Tag: genitori

  • La pedagogia, ovvero la rinuncia al futuro

    La pedagogia, ovvero la rinuncia al futuro

    Partendo dal presupposto che sono una fervida sostenitrice della pedagogia e della psicologia in quanto, per la prima ritengo che l’educazione passi più per il “come” che per il “cosa”, per la seconda credo che senza conoscere sé stess3, senza affrontare i propri demoni, non si possa nella vita fare nulla se non rispecchiarsi, cercare risonanze ed insomma guardarsi l’ombelico o sbattere tutta la vita la testa contro lo stesso palo.

    Detto ciò, mi pare tuttavia che sia facendo un uso di entrambe davvero smodato e fuori luogo. Lasciando da parte per un attimo la psicologia, sulla quale moltissimo ci sarebbe da discutere esaminando l3 milioni di terapeut3, guru, mental coach et similia che invadono i social, o che il 78% delle persone in un percorso di terapia sono donne, concentrerò la mia riflessione sulla pedagogia.

    Innanzitutto, pedagogia appannaggio della scuola: l3 genitor3 il più delle volte sanno di pedagogia quanto basta a scegliere il freak asilo nel bosco, l’indirizzo montessoriano o obbligare nell’intraprendere il liceo classico, ognun3 a seconda della propria raffigurazione del mondo; nello sport entra pochissimo, il catechismo nemmeno viene sfiorato. Dunque, con buona pace della comunità educante, la pedagogia è materia esclusiva della scuola, per lo più dei gradi infanzia e primaria per i quali, addirittura, l’insegnamento è consentito solo se si è laureat3 in scienze della formazione primaria. Dunque, un indirizzo di studi in cui la scienza è nella formazione, non nella materia in cui si deve formare. Ed infatti, troppo spesso, la preparazione culturale di chi va ad insegnare in quei gradi lascia quanto meno a desiderare. E non intendo la conoscenza dei verbi e delle tabelline, ma delle etimologie che servono a spiegare all3 bambin3 la storia e ad affascinarl3 della relazione che intercorre fra il mondo e la parola, delle relazioni fra popoli e culture che ci permette di avere un alfabeto latino, una lingua greco-latina e i numeri arabi; intendo l’abitudine ad andare a teatro o al cinema, a leggere qualcosa di più e di meglio del best seller dell’estate, a partecipare alla vita sociale e politica, ad interessarsi della cosa pubblica, se non altro perché, essendo dipendenti statali, ne sono parte.

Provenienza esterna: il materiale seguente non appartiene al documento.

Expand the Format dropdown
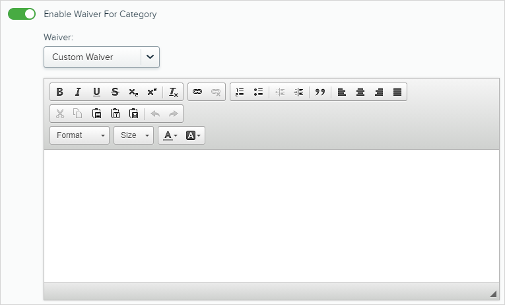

    E proprio qui, secondo me, c’è l’indice dell’intero romanzo contemporaneo: la pedagogia è diventata la materia attraverso la quale si plasma un futuro singolare. La fine della politica, della società di massa, l’affermazione dell’individualismo capitalista, porta in dote un sentimento di impotenza che nei fatti è l’esperienza disperata (in quanto solitaria) e nichilista della reale impotenza che la singola persona, a meno di trovarsi in posizione di privilegio per motivi economici, ha sempre avuto. Come sentire allora di potersi riappropriare della capacità di plasmare il futuro? Se la società non esiste più ma esiste solo l’individuo, ecco allora che l’unico percorso è l’educazione e la formazione dell’individuo stesso. Una pia illusione però e sempre per lo stesso motivo. Certo che se ognun3 di noi si comporta un po’ meglio, il mondo migliorerà e la pedagogia può servire ad alleviare quel carico di sensi di colpa, frustrazioni, delusioni che scarichiamo sull3 bambin3 contribuendo a crescere adult3 migliori, ma se non ci occupiamo del mondo dentro al quale quell3 adult3 andranno a vivere, il senso di colpa, la frustrazione, le delusioni si impossesseranno comunque di quegli esseri umani, lasciando tutto uguale a com’è, anzi pure peggio, visto che l’incontrare quei sentimenti e quelle sensazioni per la prima volta da adulti, potrebbe allungare i tempi per lavorarci su. Che ben venga la pedagogia, a patto di ricostruire una società: una società che si prende cura del benessere dell3 cittadine, che si occupa di pubblica amministrazione, che lavora alla mitigazione del cambiamento climatico, che garantisce pace e lavoro e che, adesso sì, diventa comunità educante.